> **THE REQUEST**: Copy the records below, swapping every "Identify the location of" for "Find the position of" and leaving everything else the same.

> **TASK MATERIAL**:
○ ○ ○ ○

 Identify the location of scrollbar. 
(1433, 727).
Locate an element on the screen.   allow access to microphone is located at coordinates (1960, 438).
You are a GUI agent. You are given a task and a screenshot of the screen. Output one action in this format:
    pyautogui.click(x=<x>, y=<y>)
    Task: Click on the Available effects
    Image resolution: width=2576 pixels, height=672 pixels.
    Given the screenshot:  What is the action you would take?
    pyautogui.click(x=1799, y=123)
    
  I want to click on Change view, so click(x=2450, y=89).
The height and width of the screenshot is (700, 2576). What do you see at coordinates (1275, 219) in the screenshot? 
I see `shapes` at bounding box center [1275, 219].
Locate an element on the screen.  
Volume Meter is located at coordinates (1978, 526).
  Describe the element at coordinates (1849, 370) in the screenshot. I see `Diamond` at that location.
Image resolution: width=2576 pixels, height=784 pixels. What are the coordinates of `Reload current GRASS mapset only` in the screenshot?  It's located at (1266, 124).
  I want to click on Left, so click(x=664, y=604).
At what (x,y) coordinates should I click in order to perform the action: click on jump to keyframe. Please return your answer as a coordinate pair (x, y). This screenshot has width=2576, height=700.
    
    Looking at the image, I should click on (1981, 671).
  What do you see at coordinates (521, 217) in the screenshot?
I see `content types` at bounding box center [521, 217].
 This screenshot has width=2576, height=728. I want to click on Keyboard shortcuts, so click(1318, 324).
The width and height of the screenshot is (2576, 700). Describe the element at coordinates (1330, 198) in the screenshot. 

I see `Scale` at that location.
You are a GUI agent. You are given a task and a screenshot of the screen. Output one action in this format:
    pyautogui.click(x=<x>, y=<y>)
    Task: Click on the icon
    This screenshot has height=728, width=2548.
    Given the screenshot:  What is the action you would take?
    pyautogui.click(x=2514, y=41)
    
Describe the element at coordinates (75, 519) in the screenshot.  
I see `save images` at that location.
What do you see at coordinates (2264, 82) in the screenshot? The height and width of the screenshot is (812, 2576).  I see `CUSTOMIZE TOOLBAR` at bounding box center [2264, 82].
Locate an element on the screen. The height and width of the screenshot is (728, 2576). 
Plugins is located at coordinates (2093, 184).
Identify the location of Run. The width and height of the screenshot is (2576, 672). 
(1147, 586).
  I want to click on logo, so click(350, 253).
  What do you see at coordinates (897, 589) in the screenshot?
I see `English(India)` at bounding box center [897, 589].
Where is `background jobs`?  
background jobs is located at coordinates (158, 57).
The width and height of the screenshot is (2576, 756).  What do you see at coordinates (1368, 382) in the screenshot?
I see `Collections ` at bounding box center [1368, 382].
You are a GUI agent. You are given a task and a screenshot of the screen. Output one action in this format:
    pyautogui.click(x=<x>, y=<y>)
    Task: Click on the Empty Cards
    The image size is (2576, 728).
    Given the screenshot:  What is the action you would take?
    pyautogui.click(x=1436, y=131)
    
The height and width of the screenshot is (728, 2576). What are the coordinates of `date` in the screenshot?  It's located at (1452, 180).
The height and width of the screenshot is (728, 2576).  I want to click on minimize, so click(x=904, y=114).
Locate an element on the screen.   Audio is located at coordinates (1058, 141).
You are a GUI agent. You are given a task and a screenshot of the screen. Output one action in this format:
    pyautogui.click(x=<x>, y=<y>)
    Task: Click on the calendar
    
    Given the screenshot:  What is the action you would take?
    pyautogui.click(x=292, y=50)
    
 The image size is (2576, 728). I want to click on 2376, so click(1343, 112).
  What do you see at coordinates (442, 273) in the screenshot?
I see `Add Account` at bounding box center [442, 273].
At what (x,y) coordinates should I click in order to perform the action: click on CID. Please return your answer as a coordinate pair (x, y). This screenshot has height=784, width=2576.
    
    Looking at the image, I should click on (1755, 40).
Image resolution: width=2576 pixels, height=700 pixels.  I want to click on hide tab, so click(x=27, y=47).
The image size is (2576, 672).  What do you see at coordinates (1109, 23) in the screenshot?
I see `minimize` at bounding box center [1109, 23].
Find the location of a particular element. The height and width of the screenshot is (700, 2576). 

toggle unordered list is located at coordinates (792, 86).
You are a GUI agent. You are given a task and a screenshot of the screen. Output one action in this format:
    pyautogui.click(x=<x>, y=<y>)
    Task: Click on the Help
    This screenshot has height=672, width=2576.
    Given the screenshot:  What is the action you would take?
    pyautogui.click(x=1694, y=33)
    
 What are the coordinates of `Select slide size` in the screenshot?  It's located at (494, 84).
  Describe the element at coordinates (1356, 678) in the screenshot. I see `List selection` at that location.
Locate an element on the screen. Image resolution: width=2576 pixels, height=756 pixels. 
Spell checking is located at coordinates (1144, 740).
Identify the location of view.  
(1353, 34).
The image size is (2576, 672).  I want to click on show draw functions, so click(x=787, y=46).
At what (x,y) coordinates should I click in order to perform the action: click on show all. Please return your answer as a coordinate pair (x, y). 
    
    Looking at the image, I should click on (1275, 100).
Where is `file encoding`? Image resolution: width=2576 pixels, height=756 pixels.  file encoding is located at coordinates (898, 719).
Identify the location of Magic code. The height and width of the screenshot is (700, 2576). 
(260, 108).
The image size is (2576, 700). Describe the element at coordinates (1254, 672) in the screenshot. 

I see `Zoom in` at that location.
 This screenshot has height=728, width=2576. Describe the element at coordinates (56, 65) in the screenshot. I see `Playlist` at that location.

○ ○ ○ ○

> **WRITTEN RESPONSE**:
 Find the position of scrollbar. 
(1433, 727).
Locate an element on the screen.   allow access to microphone is located at coordinates (1960, 438).
You are a GUI agent. You are given a task and a screenshot of the screen. Output one action in this format:
    pyautogui.click(x=<x>, y=<y>)
    Task: Click on the Available effects
    Image resolution: width=2576 pixels, height=672 pixels.
    Given the screenshot:  What is the action you would take?
    pyautogui.click(x=1799, y=123)
    
  I want to click on Change view, so click(x=2450, y=89).
The height and width of the screenshot is (700, 2576). What do you see at coordinates (1275, 219) in the screenshot? 
I see `shapes` at bounding box center [1275, 219].
Locate an element on the screen.  
Volume Meter is located at coordinates (1978, 526).
  Describe the element at coordinates (1849, 370) in the screenshot. I see `Diamond` at that location.
Image resolution: width=2576 pixels, height=784 pixels. What are the coordinates of `Reload current GRASS mapset only` in the screenshot?  It's located at (1266, 124).
  I want to click on Left, so click(x=664, y=604).
At what (x,y) coordinates should I click in order to perform the action: click on jump to keyframe. Please return your answer as a coordinate pair (x, y). This screenshot has width=2576, height=700.
    
    Looking at the image, I should click on (1981, 671).
  What do you see at coordinates (521, 217) in the screenshot?
I see `content types` at bounding box center [521, 217].
 This screenshot has width=2576, height=728. I want to click on Keyboard shortcuts, so click(1318, 324).
The width and height of the screenshot is (2576, 700). Describe the element at coordinates (1330, 198) in the screenshot. 

I see `Scale` at that location.
You are a GUI agent. You are given a task and a screenshot of the screen. Output one action in this format:
    pyautogui.click(x=<x>, y=<y>)
    Task: Click on the icon
    This screenshot has height=728, width=2548.
    Given the screenshot:  What is the action you would take?
    pyautogui.click(x=2514, y=41)
    
Describe the element at coordinates (75, 519) in the screenshot.  
I see `save images` at that location.
What do you see at coordinates (2264, 82) in the screenshot? The height and width of the screenshot is (812, 2576).  I see `CUSTOMIZE TOOLBAR` at bounding box center [2264, 82].
Locate an element on the screen. The height and width of the screenshot is (728, 2576). 
Plugins is located at coordinates (2093, 184).
Find the position of Run. The width and height of the screenshot is (2576, 672). 
(1147, 586).
  I want to click on logo, so click(350, 253).
  What do you see at coordinates (897, 589) in the screenshot?
I see `English(India)` at bounding box center [897, 589].
Where is `background jobs`?  
background jobs is located at coordinates (158, 57).
The width and height of the screenshot is (2576, 756).  What do you see at coordinates (1368, 382) in the screenshot?
I see `Collections ` at bounding box center [1368, 382].
You are a GUI agent. You are given a task and a screenshot of the screen. Output one action in this format:
    pyautogui.click(x=<x>, y=<y>)
    Task: Click on the Empty Cards
    The image size is (2576, 728).
    Given the screenshot:  What is the action you would take?
    pyautogui.click(x=1436, y=131)
    
The height and width of the screenshot is (728, 2576). What are the coordinates of `date` in the screenshot?  It's located at (1452, 180).
The height and width of the screenshot is (728, 2576).  I want to click on minimize, so click(x=904, y=114).
Locate an element on the screen.   Audio is located at coordinates (1058, 141).
You are a GUI agent. You are given a task and a screenshot of the screen. Output one action in this format:
    pyautogui.click(x=<x>, y=<y>)
    Task: Click on the calendar
    
    Given the screenshot:  What is the action you would take?
    pyautogui.click(x=292, y=50)
    
 The image size is (2576, 728). I want to click on 2376, so click(1343, 112).
  What do you see at coordinates (442, 273) in the screenshot?
I see `Add Account` at bounding box center [442, 273].
At what (x,y) coordinates should I click in order to perform the action: click on CID. Please return your answer as a coordinate pair (x, y). This screenshot has height=784, width=2576.
    
    Looking at the image, I should click on (1755, 40).
Image resolution: width=2576 pixels, height=700 pixels.  I want to click on hide tab, so click(x=27, y=47).
The image size is (2576, 672).  What do you see at coordinates (1109, 23) in the screenshot?
I see `minimize` at bounding box center [1109, 23].
Find the location of a particular element. The height and width of the screenshot is (700, 2576). 

toggle unordered list is located at coordinates (792, 86).
You are a GUI agent. You are given a task and a screenshot of the screen. Output one action in this format:
    pyautogui.click(x=<x>, y=<y>)
    Task: Click on the Help
    This screenshot has height=672, width=2576.
    Given the screenshot:  What is the action you would take?
    pyautogui.click(x=1694, y=33)
    
 What are the coordinates of `Select slide size` in the screenshot?  It's located at (494, 84).
  Describe the element at coordinates (1356, 678) in the screenshot. I see `List selection` at that location.
Locate an element on the screen. Image resolution: width=2576 pixels, height=756 pixels. 
Spell checking is located at coordinates (1144, 740).
Find the position of view.  
(1353, 34).
The image size is (2576, 672).  I want to click on show draw functions, so click(x=787, y=46).
At what (x,y) coordinates should I click in order to perform the action: click on show all. Please return your answer as a coordinate pair (x, y). 
    
    Looking at the image, I should click on (1275, 100).
Where is `file encoding`? Image resolution: width=2576 pixels, height=756 pixels.  file encoding is located at coordinates (898, 719).
Find the position of Magic code. The height and width of the screenshot is (700, 2576). 
(260, 108).
The image size is (2576, 700). Describe the element at coordinates (1254, 672) in the screenshot. 

I see `Zoom in` at that location.
 This screenshot has height=728, width=2576. Describe the element at coordinates (56, 65) in the screenshot. I see `Playlist` at that location.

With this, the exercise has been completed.